Fin dal primo interrogatorio in Questura, subito dopo l’arresto avvenuto il 12 dicembre 1913, Peruggia confessò di aver commesso il furto e di aver agito da solo. Negli interrogatori successivi rimase sempre coerente nella sua versione dei fatti, ribadendo di non aver avuto alcun complice e di essere entrato e uscito da solo, fingendosi un operaio in servizio nel museo, quale era effettivamente stato nei mesi antecedenti.
Dalla stanza di albergo in cui alloggiava Peruggia, in seguito alla perquisizione, vennero sequestrati una valigetta e una cassa di legno grezzo bianco con un doppio fondo, contenenti effetti personali, biancheria, attrezzi da lavoro, la chiave dell’appartamento di Parigi e due lettere di Alfredo Geri.
Le indagini si mossero verso due direzioni: da una parte si stabilirono contatti con la polizia francese, e nello specifico con il commissario che aveva svolto le indagini all’indomani del furto, interrogato in qualità di testimone e sottoposto a un serrato confronto con l’imputato; dall’altra vennero coinvolte le autorità di Dumenza, paese natale dell’imputato, per appurare l’eventuale complicità nel furto da parte di parenti e amici residenti a Parigi.
La Procura di Firenze ricevette dunque la documentazione relativa alle indagini condotte dalle autorità francesi.
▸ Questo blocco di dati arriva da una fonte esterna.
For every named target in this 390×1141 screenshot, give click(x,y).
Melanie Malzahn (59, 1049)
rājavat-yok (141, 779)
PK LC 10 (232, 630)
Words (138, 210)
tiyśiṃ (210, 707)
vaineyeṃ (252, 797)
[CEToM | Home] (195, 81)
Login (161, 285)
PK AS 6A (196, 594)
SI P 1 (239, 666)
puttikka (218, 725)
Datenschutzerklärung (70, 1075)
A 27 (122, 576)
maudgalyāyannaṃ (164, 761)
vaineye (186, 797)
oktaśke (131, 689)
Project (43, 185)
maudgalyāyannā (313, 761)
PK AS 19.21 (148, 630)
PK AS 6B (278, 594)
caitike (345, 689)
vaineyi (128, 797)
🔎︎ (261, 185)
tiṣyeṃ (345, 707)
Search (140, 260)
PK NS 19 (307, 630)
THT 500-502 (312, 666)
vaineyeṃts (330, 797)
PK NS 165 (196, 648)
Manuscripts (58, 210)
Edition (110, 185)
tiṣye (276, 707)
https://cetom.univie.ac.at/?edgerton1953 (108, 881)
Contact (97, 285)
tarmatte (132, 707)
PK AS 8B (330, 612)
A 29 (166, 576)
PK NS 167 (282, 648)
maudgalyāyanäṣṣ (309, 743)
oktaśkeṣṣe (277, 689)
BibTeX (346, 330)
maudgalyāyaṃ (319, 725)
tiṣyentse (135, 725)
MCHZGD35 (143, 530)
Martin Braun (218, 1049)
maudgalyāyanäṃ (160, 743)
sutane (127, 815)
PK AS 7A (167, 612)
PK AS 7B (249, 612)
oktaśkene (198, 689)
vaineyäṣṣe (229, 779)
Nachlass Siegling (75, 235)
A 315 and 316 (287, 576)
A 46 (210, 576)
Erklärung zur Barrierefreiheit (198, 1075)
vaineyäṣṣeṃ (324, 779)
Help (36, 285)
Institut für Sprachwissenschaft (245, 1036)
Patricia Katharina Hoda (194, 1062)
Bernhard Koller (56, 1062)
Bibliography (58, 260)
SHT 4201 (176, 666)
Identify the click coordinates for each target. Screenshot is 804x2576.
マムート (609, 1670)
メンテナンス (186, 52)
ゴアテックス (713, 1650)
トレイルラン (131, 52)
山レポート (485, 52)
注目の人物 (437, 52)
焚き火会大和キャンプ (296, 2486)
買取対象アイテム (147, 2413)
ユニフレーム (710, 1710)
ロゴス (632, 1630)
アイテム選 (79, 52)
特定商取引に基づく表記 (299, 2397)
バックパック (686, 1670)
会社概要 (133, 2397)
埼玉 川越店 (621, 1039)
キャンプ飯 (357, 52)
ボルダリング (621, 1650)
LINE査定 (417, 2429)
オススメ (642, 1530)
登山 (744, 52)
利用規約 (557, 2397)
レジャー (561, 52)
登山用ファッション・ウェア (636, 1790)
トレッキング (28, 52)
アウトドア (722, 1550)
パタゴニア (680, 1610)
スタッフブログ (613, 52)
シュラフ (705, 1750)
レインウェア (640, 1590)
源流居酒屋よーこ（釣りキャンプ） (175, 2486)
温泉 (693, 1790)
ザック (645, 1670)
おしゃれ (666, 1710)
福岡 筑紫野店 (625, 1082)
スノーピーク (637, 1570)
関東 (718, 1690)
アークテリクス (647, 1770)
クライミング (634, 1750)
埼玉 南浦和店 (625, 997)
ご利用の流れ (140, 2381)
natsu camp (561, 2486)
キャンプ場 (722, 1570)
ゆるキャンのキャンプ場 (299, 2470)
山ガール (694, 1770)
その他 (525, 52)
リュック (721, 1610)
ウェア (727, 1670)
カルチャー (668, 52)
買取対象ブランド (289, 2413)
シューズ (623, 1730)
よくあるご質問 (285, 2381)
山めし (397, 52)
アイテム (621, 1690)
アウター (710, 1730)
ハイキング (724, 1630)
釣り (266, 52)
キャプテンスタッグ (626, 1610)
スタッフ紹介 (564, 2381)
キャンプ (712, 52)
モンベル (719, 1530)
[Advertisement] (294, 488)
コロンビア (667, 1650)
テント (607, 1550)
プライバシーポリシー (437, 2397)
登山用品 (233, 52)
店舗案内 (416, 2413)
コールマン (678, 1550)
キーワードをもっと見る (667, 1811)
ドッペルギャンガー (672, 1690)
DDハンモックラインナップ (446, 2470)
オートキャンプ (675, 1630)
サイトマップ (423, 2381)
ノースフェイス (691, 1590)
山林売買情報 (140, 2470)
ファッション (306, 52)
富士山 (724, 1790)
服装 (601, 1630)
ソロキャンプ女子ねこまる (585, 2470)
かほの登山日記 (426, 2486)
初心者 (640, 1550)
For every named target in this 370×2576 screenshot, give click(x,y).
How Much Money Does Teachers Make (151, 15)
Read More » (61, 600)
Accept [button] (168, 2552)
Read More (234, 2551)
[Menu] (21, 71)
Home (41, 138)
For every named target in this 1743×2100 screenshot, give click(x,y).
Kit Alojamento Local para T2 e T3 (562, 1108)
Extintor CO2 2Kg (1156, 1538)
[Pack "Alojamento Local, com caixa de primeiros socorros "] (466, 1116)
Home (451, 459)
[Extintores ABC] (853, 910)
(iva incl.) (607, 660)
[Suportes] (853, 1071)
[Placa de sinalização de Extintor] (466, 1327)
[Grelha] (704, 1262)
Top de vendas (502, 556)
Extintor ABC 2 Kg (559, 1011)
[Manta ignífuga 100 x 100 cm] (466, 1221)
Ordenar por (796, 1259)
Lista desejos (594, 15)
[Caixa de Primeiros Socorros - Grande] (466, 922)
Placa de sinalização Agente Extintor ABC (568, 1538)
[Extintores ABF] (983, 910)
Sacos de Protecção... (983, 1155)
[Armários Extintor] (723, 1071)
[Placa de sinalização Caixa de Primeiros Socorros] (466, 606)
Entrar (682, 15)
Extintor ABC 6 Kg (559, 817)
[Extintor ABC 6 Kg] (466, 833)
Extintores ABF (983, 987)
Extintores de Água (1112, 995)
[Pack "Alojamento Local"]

Furono inserite nel fascicolo processuale la copia conforme del rapporto della polizia francese del 29 novembre 1911 relativo alle indagini sugli operai che avevano lavorato al Louvre, il rapporto del custode del museo che aveva scoperto il furto, oltre alle fotografie della cornice dalla quale era stato asportato il quadro e della sala del museo priva dell’opera.
Da Dumenza invece giunsero i verbali degli interrogatori a cui furono sottoposti il padre e alcuni amici che avevano convissuto con l’imputato a Parigi. Le perquisizioni effettuate dai Carabinieri portarono al sequesto di alcune lettere scritte dall'imputato alla famiglia e di una cartolina inviata da Firenze all’amico Vincenzo Moro. Il tenente dei Carabinieri di Luino, Angelo Barisone, espresse fin da subito i suoi sospetti su Vincenzo Moro e ipotizzò inoltre che a custodire il quadro fosse stato Vincenzo Lancellotti, altro amico intimo di Peruggia, come confermato poi da quest’ultimo negli interrogatori successivi.
Nel frattempo giunsero, in tempi e a destinatari diversi, alcune lettere anonime, contenenti accuse e illazioni, alle quali evidentemente non venne dato credito da parte degli inquirenti. In una lettera inviata al direttore del Nuovo Giornale si metteva addirittura in dubbio l’autenticità dell’opera, mentre in un’altra lettera ricevuta da Poggi veniva tirato in ballo un fantomatico “avventuriero che ha viaggiato tutto il mondo in compagnia d’una donna che faceva la cuoca in una bettola”, dedito al furto di opere d’arte.